Donc, en décembre 1995, Brunilda et sa famille ont débarqué à Montréal en espérant trouver dans la société d’accueil plus de justice et d’égalité. Son intégration était très rapide, facilitée par la connaissance de la langue française et l’âge scolaire de ses enfants qui l’amènent à s’impliquer très rapidement au sein du conseil d’établissement et de l’église de son quartier. Quelque temps plus tard, elle s’impliquera bénévolement au niveau politique afin de dénoncer les injustices et de travailler à la mise en place de meilleures politiques de lutte à la pauvreté.

Lutte contre la pauvreté

En effet, la principale surprise de Brunilda en arrivant au Québec a été de voir le niveau de pauvreté de certains et surtout d’être témoin des problèmes de nutrition dans les milieux défavorisés, particulièrement à Montréal-Nord, où elle s’est installée avec son mari et leurs enfants en 1997.

C’est alors que le rêve d’aider ses concitoyens à mieux se nourrir et à mieux s’outiller pour réussir commence à germer. Elle s’inspire alors des Restos du cœur qu’elle avait découvert en France pour développer le concept des Fourchettes de l’espoir, un organisme en support alimentaire et réinsertion sociale dont elle sera la co-fondatrice et la directrice générale depuis 2001.

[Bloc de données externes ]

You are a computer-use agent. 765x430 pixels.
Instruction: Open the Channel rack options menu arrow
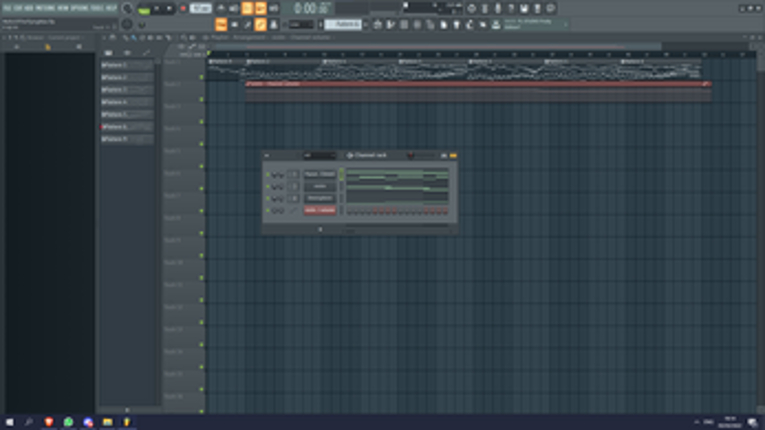pos(266,155)
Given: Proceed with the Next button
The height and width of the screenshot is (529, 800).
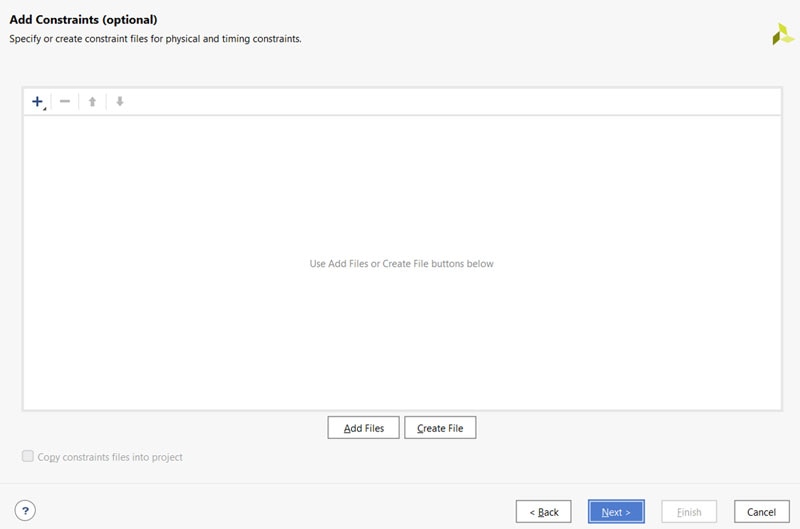Looking at the screenshot, I should [x=616, y=512].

Grâce aux Fourchettes de l’espoir, Brunilda deviendra une leader incontournable dans le milieu communautaire montréalais. Son implication dans la lutte à la pauvreté et contre la faim est reconnue par de nombreux organismes tels que Centraide, les œuvres du Cardinal Léger ou la Fondation Québec jeunes qui l’appuieront au courant des 16 dernières années. Jusqu’à l’éclosion de la pandémie de COVID-19, Les Fourchettes de l’espoir a servi plus de 150 000 repas, formé des centaines de jeunes à leur première expérience de travail, aidé des milliers d’enfants à découvrir la cuisine et encourager des milliers de citoyens à prendre leur vie en main en passant par l’alimentation. De 2021 à cette fin d’année, les employés et bénévoles de l’organisme parviennent à préparer 34 368 plats destinés à la collectivité.

Soutien aux jeunes mères célibataires  Elle poursuit aussi son action en contribuant à l’intégration des jeunes sur le marché du travail. D’ailleurs, en 2010, elle fonde aussi « Un Rayon de Soleil », un projet de logement social pour de jeunes mères célibataires qui retournent aux études et auxquelles elle offre un milieu de vie propice à la réussite. Si Brunilda n’avait qu’un souhait à voir se réaliser, ce serait de perdre son emploi et devenir complètement inutile. Cela voudra dire que la pauvreté n’existe plus et qu’elle a réussi à accomplir sa mission. D’ici là, de nombreux défis sont encore à relever et, elle et son équipe se concentreront sur la poursuite de leur lutte.